▶ [Work to complete]
**A.** Using the golf course design post, answer each question below on its own line:
(i) In what year did the writer start at KN?
(ii) What three design needs was the design triangle meant to balance?
(iii) What is the minimum distance the post gives between sand bunkers and the green?
**B.** Write out the part of the golf course design post starting at "Thanks for posting." and ending at "ease of maintenance.", keeping every word and mark unchanged.

▶ [Selected excerpt]
>>>>>

Thanks for posting. I had that article in the files years ago, lost it, and its nice to have it back as a record.

Adam,

In saying "still embedded in the modern PLAYER's pathos" are you discussing the "fairness" aspect for top players, or the general idea of what an American golf course ought to look like by the average Joe Six pack?  Obviously, designing for fairness, play value, etc. is a completely different issue than designing for ease of maintenance.

When I started at KN in 1977, they often referred to Cornish and Graves writings, including something called the design triangle.  It was a graphic attempt at showing the balance of design needs between playability, aesthetics and maintenance.  They would present it to each client, and let the client tell them if it was to be an equilateral triangle, or lean on side or the other.  Their inclination, the times, the client types, whatever, had more of their triangles lean towards maintenance.

The kinds of things they (and anyone really) had to consider to make a course maintainable included:

All machine mowing:

Max 3 to 1 slopes, 4-6 to 1 preferred.
Sand bunkers at least 8 feet from green to allow triplex green mower to turn on collar
Sand bunkers - tune shapes to turning radius of both mechanical bunker rakes (about 9 feet) and outside bank mowers (similar, with a few twists once they came out with mowers that could back up, etc.)

<<<<<

▶ [Data provided]
>>>>>

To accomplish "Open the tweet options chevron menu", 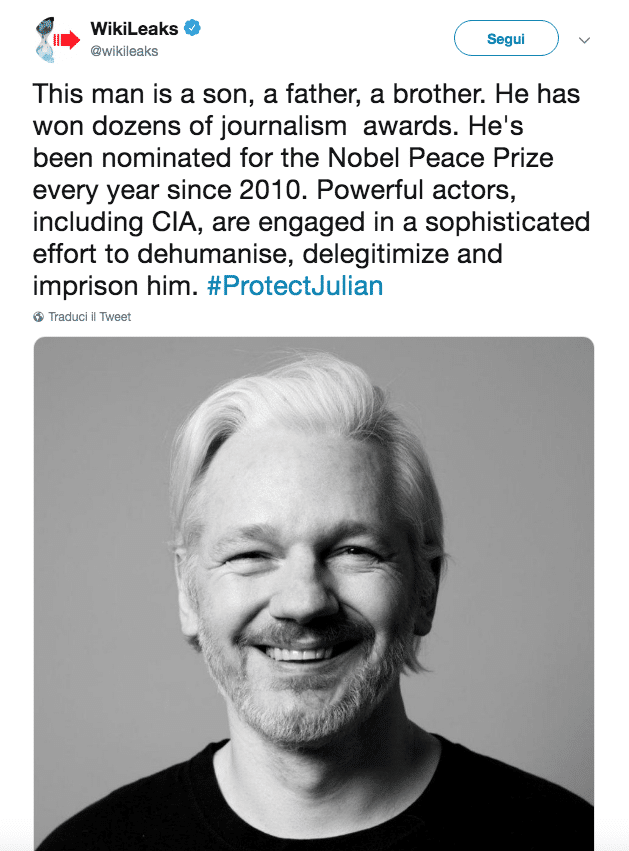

<<<<<
>>>>>

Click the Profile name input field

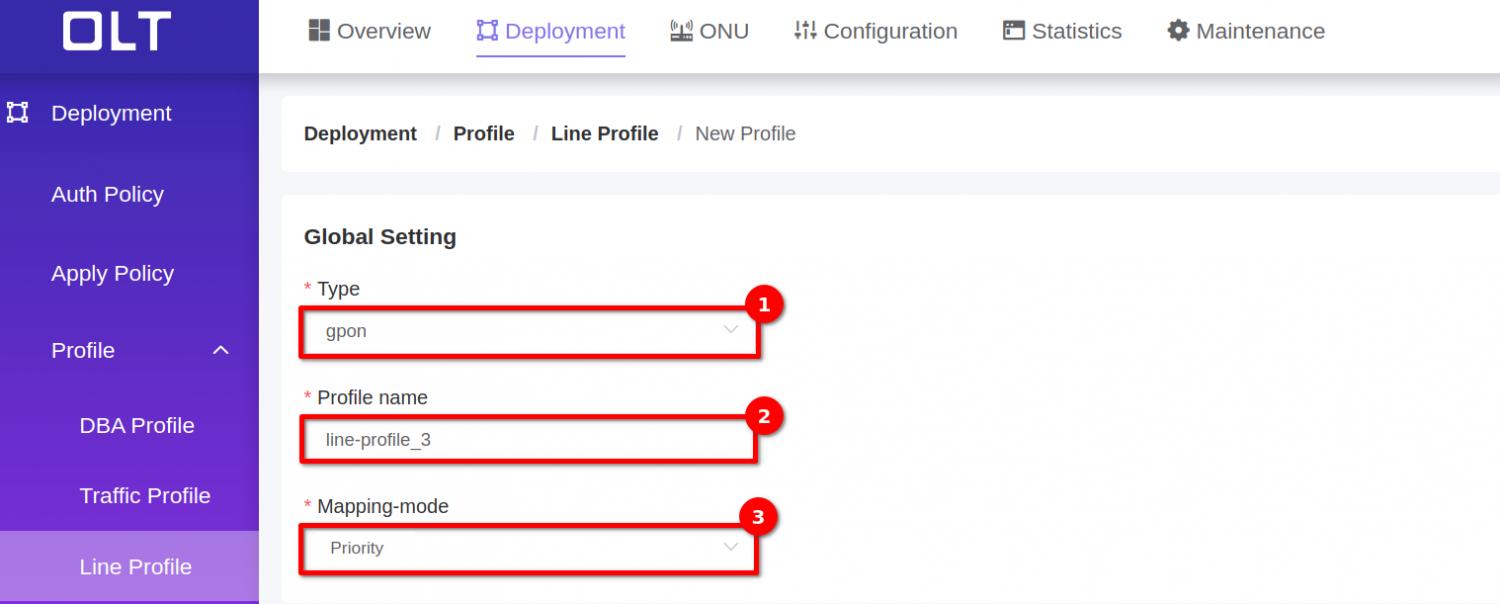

<<<<<

▶ [Responses]
**A.**
(i) 1977
(ii) Playability, aesthetics and maintenance
(iii) At least 8 feet

**B.**
Thanks for posting. I had that article in the files years ago, lost it, and its nice to have it back as a record.

Adam,

In saying "still embedded in the modern PLAYER's pathos" are you discussing the "fairness" aspect for top players, or the general idea of what an American golf course ought to look like by the average Joe Six pack?  Obviously, designing for fairness, play value, etc. is a completely different issue than designing for ease of maintenance.